All Coastguard personnel involved in SAR operations on agricultural land are being asked to ensure that both they and their vehicles are fully decontaminated both pre and post operations, as appropriate, (MAFF approved disinfectants are being used in decontaminating personnel and vehicles).


All normal patrols
have been ceased

Access to/through farms and farmland by Coastguard personnel is being avoided except for necessary operational response i.e. casualty working. All normal patrols have been ceased and formal instructions have been given to all auxiliary CRT's.

Meanwhile the outbreak has taken its toll on a series of events and meetings planned across the country by the RNLI.

The charity has decided to cancel its plans to hold a series of public meetings promoting its pilot beach rescue scheme and an inland water rescue service this summer on beaches and large expanses of inland water in the UK.
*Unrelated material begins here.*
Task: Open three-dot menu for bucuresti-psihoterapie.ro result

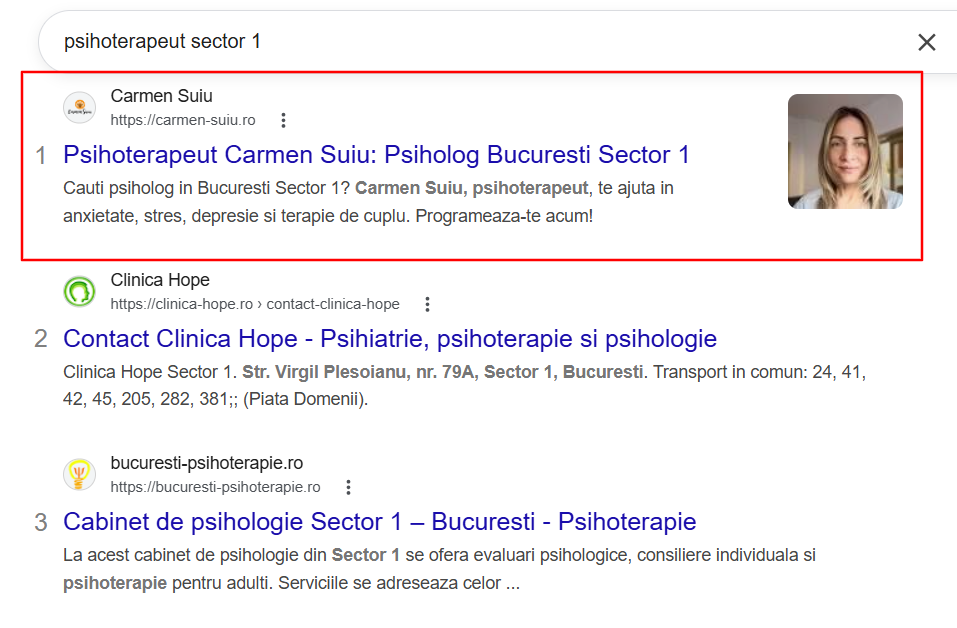Action: click(348, 487)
The pilot schemes will still go ahead but the public meetings, scheduled to be held this month in Cornwall for beach rescue and in Lowestoft for inland waters, will now be held later.

Michael Vlasto, the RNLI's Operations Director said, 'While we have a responsibility to inform the public and our supporters of our plans to extend our lifesaving skills, I think we have a greater responsibility to the rural communities, and the hardship they are suffering at the moment, not to increase any potential risk by encouraging people to travel unnecessarily'

'I have already directed staff not to undertake non-essential journeys and I feel it appropriate to extend this instruction to the series of meetings we had planned' he adds. 'Obviously, essential travel to maintain our operational readiness will continue as will local training exercises for our lifeboat crews.'

The RNLI has also cancelled a major coastal conference and other events are being reviewed.

The beach rescue pilot, due to be run on five popular south coast and west country beaches this summer, aims to save more lives by ensuring a seamless rescue service for the public from the beach to the open sea, with the RNLI operating and managing a beach rescue lifeguard service. The beaches are in Bournemouth, Poole, Weymouth, Newquay and Whitsand Bay in Cornwall.

The inland waters pilot aims to provide a rescue service on large expanses of water and is already well under way on Lough Erne in Northern Ireland, where lifeboat crews are currently being recruited and trained for the first inland station to be called the Enniskillen Lifeboat. There are proposals to carry out pilot schemes in Suffolk and in the Lake District, subject to negotiations with local authorities and others.